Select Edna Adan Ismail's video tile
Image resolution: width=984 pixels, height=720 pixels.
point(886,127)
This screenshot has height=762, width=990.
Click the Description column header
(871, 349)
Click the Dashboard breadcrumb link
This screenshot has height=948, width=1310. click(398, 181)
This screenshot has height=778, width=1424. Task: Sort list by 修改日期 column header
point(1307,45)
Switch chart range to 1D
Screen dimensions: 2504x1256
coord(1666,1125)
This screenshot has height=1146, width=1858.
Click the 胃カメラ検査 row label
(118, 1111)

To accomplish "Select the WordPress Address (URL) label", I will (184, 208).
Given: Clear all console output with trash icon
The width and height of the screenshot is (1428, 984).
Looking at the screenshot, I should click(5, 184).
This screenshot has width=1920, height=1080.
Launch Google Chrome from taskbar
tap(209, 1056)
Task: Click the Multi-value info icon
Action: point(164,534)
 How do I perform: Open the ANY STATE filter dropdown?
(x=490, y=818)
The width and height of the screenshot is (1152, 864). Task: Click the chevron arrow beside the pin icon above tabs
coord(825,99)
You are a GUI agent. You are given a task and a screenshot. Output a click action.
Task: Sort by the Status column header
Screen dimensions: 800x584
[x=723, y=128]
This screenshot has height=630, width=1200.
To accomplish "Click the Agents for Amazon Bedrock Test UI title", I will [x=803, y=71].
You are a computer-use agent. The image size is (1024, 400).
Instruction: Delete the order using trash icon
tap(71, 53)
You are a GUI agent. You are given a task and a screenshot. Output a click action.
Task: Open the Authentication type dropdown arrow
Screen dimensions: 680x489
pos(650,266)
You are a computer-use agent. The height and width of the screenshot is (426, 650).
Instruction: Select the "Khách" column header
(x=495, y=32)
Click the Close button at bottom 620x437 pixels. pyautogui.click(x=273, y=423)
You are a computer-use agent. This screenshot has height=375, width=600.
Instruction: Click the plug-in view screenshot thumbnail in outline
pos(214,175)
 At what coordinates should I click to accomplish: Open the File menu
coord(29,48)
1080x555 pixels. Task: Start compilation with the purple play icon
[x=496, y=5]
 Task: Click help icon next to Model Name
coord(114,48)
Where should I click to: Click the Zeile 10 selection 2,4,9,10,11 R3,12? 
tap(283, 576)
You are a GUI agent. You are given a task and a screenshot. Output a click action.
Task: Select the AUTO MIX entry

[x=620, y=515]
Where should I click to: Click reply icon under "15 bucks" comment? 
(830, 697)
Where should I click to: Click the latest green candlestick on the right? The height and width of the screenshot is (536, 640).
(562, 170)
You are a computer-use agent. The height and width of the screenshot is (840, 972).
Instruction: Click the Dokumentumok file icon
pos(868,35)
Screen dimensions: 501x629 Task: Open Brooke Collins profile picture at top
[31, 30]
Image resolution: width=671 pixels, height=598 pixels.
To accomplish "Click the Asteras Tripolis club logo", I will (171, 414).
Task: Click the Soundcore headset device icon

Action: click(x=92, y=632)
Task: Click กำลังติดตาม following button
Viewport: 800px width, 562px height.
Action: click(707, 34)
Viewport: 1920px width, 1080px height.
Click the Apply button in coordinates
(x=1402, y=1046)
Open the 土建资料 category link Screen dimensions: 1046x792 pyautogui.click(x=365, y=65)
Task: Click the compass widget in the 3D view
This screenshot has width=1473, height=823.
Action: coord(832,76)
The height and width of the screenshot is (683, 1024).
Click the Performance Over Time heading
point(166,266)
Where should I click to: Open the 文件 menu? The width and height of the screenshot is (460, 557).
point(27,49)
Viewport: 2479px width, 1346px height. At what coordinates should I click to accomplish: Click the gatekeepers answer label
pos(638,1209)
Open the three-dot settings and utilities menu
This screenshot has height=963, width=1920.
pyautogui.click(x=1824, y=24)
━━━━━━━━━━━━━━━━━━━━━━━━━━━━━━
## PROBLEM DESCRIPTION
Produce the whole listing again, exactly as it reads above.

## OUTPUT OF THE EXERCISE
Select Edna Adan Ismail's video tile
Image resolution: width=984 pixels, height=720 pixels.
point(886,127)
This screenshot has height=762, width=990.
Click the Description column header
(871, 349)
Click the Dashboard breadcrumb link
This screenshot has height=948, width=1310. click(398, 181)
This screenshot has height=778, width=1424. Task: Sort list by 修改日期 column header
point(1307,45)
Switch chart range to 1D
Screen dimensions: 2504x1256
coord(1666,1125)
This screenshot has height=1146, width=1858.
Click the 胃カメラ検査 row label
(118, 1111)

To accomplish "Select the WordPress Address (URL) label", I will (184, 208).
Given: Clear all console output with trash icon
The width and height of the screenshot is (1428, 984).
Looking at the screenshot, I should click(5, 184).
This screenshot has width=1920, height=1080.
Launch Google Chrome from taskbar
tap(209, 1056)
Task: Click the Multi-value info icon
Action: point(164,534)
 How do I perform: Open the ANY STATE filter dropdown?
(x=490, y=818)
The width and height of the screenshot is (1152, 864). Task: Click the chevron arrow beside the pin icon above tabs
coord(825,99)
You are a GUI agent. You are given a task and a screenshot. Output a click action.
Task: Sort by the Status column header
Screen dimensions: 800x584
[x=723, y=128]
This screenshot has height=630, width=1200.
To accomplish "Click the Agents for Amazon Bedrock Test UI title", I will [x=803, y=71].
You are a computer-use agent. The image size is (1024, 400).
Instruction: Delete the order using trash icon
tap(71, 53)
You are a GUI agent. You are given a task and a screenshot. Output a click action.
Task: Open the Authentication type dropdown arrow
Screen dimensions: 680x489
pos(650,266)
You are a computer-use agent. The height and width of the screenshot is (426, 650).
Instruction: Select the "Khách" column header
(x=495, y=32)
Click the Close button at bottom 620x437 pixels. pyautogui.click(x=273, y=423)
You are a computer-use agent. This screenshot has height=375, width=600.
Instruction: Click the plug-in view screenshot thumbnail in outline
pos(214,175)
 At what coordinates should I click to accomplish: Open the File menu
coord(29,48)
1080x555 pixels. Task: Start compilation with the purple play icon
[x=496, y=5]
 Task: Click help icon next to Model Name
coord(114,48)
Where should I click to: Click the Zeile 10 selection 2,4,9,10,11 R3,12? 
tap(283, 576)
You are a GUI agent. You are given a task and a screenshot. Output a click action.
Task: Select the AUTO MIX entry

[x=620, y=515]
Where should I click to: Click reply icon under "15 bucks" comment? 
(830, 697)
Where should I click to: Click the latest green candlestick on the right? The height and width of the screenshot is (536, 640).
(562, 170)
You are a computer-use agent. The height and width of the screenshot is (840, 972).
Instruction: Click the Dokumentumok file icon
pos(868,35)
Screen dimensions: 501x629 Task: Open Brooke Collins profile picture at top
[31, 30]
Image resolution: width=671 pixels, height=598 pixels.
To accomplish "Click the Asteras Tripolis club logo", I will (171, 414).
Task: Click the Soundcore headset device icon

Action: click(x=92, y=632)
Task: Click กำลังติดตาม following button
Viewport: 800px width, 562px height.
Action: click(707, 34)
Viewport: 1920px width, 1080px height.
Click the Apply button in coordinates
(x=1402, y=1046)
Open the 土建资料 category link Screen dimensions: 1046x792 pyautogui.click(x=365, y=65)
Task: Click the compass widget in the 3D view
This screenshot has width=1473, height=823.
Action: coord(832,76)
The height and width of the screenshot is (683, 1024).
Click the Performance Over Time heading
point(166,266)
Where should I click to: Open the 文件 menu? The width and height of the screenshot is (460, 557).
point(27,49)
Viewport: 2479px width, 1346px height. At what coordinates should I click to accomplish: Click the gatekeepers answer label
pos(638,1209)
Open the three-dot settings and utilities menu
This screenshot has height=963, width=1920.
pyautogui.click(x=1824, y=24)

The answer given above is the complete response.